The easiest point of entry, perhaps, is another Gospel text, for the first Sunday of Lent this year, Mark 1:12-14. Jesus had already been baptized by John but just then, as he seems ready to take up his mission, he is pulled away, driven into the desert by the Spirit.

And the Spirit immediately drove him out into the wilderness. He was in the wilderness for forty days, tempted by Satan; and he was with the wild beasts; and the angels waited on him.

After some kind of spiritual contest amid nature’s raw realities, he is able to take up his mission with energy and intensity:

Now after John was arrested, Jesus came to Galilee, proclaiming the good news of God, saying, ‘The time is fulfilled, and the kingdom of God has come near; repent, and believe in the good news.’ (Mark 1:12-14)

Jesus thus moves quickly from his private life, to the Jordan, to the desert, to a very public ministry from which there is no turning back. Was he strengthened by his penances, toughened in resisting Satan — or had his moment simply come? The mystery of the desert, of course, is that somehow it was there, even more than at the Baptism, that Jesus found his moment, and rose up.

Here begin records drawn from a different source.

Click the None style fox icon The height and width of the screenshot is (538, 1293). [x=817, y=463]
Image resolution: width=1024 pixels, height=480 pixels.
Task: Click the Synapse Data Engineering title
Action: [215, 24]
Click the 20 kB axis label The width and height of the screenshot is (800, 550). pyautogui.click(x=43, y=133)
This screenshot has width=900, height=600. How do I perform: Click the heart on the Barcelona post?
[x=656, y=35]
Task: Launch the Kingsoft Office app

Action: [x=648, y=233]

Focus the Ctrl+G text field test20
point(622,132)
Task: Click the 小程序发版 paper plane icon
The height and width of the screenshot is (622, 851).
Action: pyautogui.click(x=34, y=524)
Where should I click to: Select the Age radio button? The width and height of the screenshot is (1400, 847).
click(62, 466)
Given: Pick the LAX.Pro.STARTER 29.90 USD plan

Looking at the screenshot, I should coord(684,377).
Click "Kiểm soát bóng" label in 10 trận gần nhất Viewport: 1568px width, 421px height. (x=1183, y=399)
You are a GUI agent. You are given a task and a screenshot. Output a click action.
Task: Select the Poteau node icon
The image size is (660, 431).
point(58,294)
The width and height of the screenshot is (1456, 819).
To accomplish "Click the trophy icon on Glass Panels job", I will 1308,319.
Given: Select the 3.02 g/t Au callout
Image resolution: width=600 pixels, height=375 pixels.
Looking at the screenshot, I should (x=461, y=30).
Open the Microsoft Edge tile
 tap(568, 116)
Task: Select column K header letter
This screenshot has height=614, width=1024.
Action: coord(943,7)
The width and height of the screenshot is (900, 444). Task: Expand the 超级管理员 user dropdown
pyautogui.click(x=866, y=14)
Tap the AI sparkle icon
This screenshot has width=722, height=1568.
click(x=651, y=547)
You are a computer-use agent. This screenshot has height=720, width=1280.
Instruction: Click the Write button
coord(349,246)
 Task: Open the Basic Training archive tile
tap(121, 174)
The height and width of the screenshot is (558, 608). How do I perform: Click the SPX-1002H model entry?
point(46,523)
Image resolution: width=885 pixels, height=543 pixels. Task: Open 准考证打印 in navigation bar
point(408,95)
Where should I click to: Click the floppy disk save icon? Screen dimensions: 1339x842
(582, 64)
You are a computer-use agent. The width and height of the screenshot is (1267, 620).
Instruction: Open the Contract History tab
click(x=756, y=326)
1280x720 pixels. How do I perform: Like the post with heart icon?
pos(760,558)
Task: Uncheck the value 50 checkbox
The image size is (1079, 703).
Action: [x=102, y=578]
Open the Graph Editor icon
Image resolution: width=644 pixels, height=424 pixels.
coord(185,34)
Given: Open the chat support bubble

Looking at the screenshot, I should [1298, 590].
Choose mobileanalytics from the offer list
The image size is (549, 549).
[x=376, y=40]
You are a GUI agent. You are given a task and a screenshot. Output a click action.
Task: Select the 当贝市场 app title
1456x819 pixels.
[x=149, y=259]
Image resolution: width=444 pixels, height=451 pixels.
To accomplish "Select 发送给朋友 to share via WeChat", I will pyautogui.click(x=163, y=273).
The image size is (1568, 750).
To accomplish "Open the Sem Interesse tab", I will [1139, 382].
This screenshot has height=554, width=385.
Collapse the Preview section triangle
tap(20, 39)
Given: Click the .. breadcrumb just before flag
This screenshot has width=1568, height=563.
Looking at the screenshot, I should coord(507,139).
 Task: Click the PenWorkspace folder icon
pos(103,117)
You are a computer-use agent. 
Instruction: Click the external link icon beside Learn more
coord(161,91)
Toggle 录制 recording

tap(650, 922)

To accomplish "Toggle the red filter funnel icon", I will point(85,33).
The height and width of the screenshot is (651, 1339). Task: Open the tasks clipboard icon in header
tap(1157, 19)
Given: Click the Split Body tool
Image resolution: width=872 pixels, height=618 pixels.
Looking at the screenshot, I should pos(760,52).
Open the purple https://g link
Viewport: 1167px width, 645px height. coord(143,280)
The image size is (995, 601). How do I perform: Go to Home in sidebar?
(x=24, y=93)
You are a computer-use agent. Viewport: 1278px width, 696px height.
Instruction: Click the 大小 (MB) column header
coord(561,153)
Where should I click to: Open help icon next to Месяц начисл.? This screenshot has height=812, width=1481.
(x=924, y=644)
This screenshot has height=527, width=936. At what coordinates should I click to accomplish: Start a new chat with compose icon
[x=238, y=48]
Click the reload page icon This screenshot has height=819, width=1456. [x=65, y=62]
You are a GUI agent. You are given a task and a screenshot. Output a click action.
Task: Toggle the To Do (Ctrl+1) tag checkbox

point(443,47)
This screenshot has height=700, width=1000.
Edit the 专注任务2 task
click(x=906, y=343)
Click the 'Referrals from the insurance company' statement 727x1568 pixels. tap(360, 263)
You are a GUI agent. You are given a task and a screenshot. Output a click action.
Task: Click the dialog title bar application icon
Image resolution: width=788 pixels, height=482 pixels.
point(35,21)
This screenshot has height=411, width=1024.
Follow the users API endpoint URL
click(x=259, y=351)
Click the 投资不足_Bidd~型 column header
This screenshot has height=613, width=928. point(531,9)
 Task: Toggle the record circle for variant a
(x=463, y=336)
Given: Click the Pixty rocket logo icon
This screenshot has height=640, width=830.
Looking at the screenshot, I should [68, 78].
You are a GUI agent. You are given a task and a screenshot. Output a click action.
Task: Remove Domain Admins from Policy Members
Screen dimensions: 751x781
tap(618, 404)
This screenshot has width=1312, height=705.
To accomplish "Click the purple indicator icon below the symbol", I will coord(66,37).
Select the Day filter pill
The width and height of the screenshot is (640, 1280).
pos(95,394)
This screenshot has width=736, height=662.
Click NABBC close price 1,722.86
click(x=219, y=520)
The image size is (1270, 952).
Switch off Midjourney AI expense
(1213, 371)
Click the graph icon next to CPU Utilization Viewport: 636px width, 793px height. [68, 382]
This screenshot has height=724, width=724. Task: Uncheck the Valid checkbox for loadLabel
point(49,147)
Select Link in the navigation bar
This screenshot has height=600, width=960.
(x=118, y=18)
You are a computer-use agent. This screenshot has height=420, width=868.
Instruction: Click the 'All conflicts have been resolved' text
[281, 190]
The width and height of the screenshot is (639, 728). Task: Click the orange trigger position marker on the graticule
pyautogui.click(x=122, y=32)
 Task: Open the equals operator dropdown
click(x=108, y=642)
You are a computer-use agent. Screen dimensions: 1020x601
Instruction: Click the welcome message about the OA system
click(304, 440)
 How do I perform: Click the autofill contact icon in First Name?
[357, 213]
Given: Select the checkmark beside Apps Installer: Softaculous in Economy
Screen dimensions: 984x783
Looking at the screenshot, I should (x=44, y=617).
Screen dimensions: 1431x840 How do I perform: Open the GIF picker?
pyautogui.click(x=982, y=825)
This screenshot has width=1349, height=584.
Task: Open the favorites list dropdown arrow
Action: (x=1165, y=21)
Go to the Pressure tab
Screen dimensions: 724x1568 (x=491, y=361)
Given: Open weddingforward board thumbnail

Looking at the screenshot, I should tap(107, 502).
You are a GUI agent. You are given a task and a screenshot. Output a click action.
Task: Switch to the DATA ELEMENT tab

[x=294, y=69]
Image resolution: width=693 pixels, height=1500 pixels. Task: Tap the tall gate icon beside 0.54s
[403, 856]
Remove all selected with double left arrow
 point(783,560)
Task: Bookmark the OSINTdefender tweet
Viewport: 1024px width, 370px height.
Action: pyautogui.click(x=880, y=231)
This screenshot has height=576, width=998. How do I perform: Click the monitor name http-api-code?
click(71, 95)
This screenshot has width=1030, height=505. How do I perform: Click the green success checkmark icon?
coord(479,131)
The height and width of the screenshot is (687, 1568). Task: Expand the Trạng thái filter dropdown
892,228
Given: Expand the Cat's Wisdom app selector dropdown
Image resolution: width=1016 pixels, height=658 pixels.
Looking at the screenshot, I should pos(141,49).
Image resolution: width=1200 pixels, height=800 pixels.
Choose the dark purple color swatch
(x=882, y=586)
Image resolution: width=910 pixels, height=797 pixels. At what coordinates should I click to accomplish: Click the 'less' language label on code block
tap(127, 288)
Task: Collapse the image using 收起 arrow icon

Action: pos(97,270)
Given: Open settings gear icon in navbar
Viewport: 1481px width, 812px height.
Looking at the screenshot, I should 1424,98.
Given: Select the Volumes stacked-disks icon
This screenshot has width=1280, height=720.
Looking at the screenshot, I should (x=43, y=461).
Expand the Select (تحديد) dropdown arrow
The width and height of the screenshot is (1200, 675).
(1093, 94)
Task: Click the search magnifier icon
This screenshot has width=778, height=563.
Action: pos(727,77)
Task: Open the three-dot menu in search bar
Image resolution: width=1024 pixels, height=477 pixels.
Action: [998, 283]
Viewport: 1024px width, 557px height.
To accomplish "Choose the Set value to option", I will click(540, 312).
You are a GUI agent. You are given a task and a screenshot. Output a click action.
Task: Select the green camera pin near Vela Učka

Transformation, mission, duty: at the start of Chapter 2 of the Gita, Arjuna is slumped in his chariot, without a mission, refusing to act. He is overcome, we are told, by confusion about the purpose of the war about to begin — despite many, many pages of debate earlier in the epic about the ethics of war — and dismay at the prospect of killing relatives and his esteemed gurus. Commentators ancient and modern (in class, we are using Madhusudana Sarasvati [15th-16th centuries] and Mohandas K. Gandhi) explain that Arjuna’s real problem was confusion about his own self, what it means to be a human being of a certain age and in a certain body, and why one would get up and act. This may be why Krishna starts his teaching of Arjuna, the reluctant warrior, in this way:

You have grieved for people not to be grieved for; you speak the words of the wise; yet the learned grieve for neither those whose life’s breath is gone, or not gone.

Never indeed did I not exist, nor you, nor these rulers of humans; nor will any of us ever hereafter cease to be. (2.11-12)

Several times in the Gita, Krishna commands Arjuna to get up:

              Killed, you will reach heaven; having conquered, you will enjoy the earth. Therefore, Kunti’s son, rise up, determined to fight. (2.37)

             Therefore, rise up, gain glory; having conquered the enemy, enjoy a prosperous rule. These have already been slain by me; be simply my instrument, skilled with your left hand (11.33)

And like the leper, like Jesus himself coming in from the desert, Arjuna does get up, returns to his duty, as the terrible war ensues. (Recall: most commentators on the Gita see it as a teaching so powerful and transformative that Arjuna would not return to battle.)

Why does someone get up, put aside their confusions and divided loyalties, and do her duty in detachment and love? Why do we change spiritually, and then act? This transformation, this conversion of life, will be the subject of this Lenten series, as we look deeper into the Gita, and the mystery of human transformation.